Dataset rows
++++++++++
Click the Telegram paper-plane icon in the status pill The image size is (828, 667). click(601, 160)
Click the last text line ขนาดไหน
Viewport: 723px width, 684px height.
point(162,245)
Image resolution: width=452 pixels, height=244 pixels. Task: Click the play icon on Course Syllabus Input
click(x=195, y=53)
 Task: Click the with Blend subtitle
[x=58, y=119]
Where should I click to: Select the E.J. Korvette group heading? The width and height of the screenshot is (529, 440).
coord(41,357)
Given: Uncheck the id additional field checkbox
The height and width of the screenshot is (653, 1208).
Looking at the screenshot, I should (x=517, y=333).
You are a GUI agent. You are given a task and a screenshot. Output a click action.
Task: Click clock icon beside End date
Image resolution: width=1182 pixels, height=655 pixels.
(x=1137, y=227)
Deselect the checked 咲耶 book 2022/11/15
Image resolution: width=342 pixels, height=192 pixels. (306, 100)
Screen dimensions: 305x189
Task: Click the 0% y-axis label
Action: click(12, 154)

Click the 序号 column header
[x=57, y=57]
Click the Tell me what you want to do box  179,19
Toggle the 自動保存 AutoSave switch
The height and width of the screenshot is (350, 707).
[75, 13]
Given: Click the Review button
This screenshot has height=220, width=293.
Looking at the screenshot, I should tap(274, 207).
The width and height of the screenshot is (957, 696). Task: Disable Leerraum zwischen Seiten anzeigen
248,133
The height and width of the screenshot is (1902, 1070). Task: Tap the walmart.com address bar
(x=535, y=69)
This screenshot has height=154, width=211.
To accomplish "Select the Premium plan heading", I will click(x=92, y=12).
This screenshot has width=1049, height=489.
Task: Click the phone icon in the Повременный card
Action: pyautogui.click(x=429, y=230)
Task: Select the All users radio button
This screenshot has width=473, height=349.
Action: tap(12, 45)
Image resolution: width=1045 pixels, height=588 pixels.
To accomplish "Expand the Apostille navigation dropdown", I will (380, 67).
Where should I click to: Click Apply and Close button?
++++++++++
# Problem to solve
Pick out every line of the items above that contains the word "should", copying each in full.

# Result for this task
Where should I click to: Select the E.J. Korvette group heading? The width and height of the screenshot is (529, 440).
Looking at the screenshot, I should (x=517, y=333).
Looking at the screenshot, I should tap(274, 207).
Where should I click to: Click Apply and Close button?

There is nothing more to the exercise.